Seeing the times and places on my itinerary, I was struck by the reality that I was going to actually meet these people, they were actually going to read my work, and they were actually going to tell me what was good– and bad– about it. They could tell me anything. They could tell me to quit and go home, never pick up a pen again. They could tell me I have a lot of promise, and for a moment I indulged in a fantasy about signing some ridiculous book deal before the conclusion of our 20-minute sessions. I was resting the fate of my whole career on these two meetings.
No wonder I started to feel nervous.
Staring at my itinerary last Saturday, I knew I needed to get a grip. If nothing else, I couldn’t live a whole week on edge with high anxiety. I went to kung fu to blow off some steam, followed by dinner with my dad. We ate burritos at Whole Foods, sitting by the window on the last chilly day of April. When I told him about my upcoming meetings, he looked me straight in the eye.

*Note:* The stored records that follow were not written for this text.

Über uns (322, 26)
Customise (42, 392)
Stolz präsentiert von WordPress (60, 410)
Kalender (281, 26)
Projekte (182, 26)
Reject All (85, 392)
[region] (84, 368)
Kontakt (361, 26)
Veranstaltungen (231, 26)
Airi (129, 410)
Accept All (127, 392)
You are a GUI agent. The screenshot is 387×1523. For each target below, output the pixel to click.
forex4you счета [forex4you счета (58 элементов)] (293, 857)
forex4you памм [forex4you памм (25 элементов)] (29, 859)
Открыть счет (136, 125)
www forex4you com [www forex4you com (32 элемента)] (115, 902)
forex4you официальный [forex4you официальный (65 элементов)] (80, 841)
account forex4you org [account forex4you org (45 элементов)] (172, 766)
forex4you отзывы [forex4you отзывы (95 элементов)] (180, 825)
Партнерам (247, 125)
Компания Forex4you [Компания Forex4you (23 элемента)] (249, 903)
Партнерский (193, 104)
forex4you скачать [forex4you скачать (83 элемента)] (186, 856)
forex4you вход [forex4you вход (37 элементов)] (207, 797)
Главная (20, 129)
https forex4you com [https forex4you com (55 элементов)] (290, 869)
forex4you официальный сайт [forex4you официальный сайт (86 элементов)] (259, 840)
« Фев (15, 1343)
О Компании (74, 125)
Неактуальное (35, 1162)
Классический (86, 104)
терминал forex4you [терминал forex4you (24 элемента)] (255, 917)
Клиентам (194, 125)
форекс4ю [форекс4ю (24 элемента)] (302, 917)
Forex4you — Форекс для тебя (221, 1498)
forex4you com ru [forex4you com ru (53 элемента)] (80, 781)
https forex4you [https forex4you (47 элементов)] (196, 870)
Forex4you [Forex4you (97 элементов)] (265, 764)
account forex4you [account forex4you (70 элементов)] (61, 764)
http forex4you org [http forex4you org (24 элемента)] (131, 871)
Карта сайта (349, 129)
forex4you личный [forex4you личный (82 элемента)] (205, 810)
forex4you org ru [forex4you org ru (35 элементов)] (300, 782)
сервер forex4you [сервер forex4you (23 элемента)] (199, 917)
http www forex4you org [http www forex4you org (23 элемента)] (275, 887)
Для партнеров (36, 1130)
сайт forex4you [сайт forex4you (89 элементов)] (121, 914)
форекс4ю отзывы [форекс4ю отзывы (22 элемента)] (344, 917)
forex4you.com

“It’s about you,” he told me.
“Yeah, I guess,” I shrugged. “Me and my pen and pad of paper.”
“No,” he insisted, holding out his palm in protest. “Just you.”
I’ve been thinking about his comment. Just you. These words have become my anchor when I am tempted to become uncomfortably optimistic (hand me a pen, of course I’ll sign a contract) or wildly anxious (what if they make me cry).
I might mention here that one of the most helpful bits of writing advice, and the other thing that has kept me centered this week, was a quote from one of Grub Street’s micro-interviews. Grub Street has been counting down to Muse with a series of micro-interviews with authors, agents, and editors who will be presenting at the conference. Author Debra Spark, said– “Don’t be too full of yourself. Don’t be too hard on yourself. Try to get atleast 20 minutes of aerobic exercise every day. And floss your teeth.” Kudos to Debra, she whittled what I have been trying to figure out and sharing in this blog for the past year into a near haiku. But this too, has helped keep me grounded this week.
Just me. My dad was right. I know, despite all my effort connecting with other writers, attending workshops and readings and conferences and tweeting (which I’m clearly still adjusting to and a little resentful of), I return to my writing desk, alone. Just me.
What he also meant, aside from the solitary nature of this craft, was that my writing is more than just the product of consistent effort and applied determination, but years of making mistakes, falling in love, staying up too late, waking up too early, trying and failing at being a perfectionist, eating strange and delicious food, reading a ton of books, sitting in the bath, learning Chinese, making a mess in the kitchen, traveling the world, doing the unexpected, taking risks and trying to figure out who I am and what this whole life thing is all about.
My writing is my entry into the world, and maybe it’s best expressed by this image, which I shared before but think about every day–
The conference will come, and I will go, and then I will return to my desk, alone. I’ll keep writing, I’ll keep doing the work. I’ll look forward to next year and I won’t stop writing because I love this life and there is no other life I would rather live.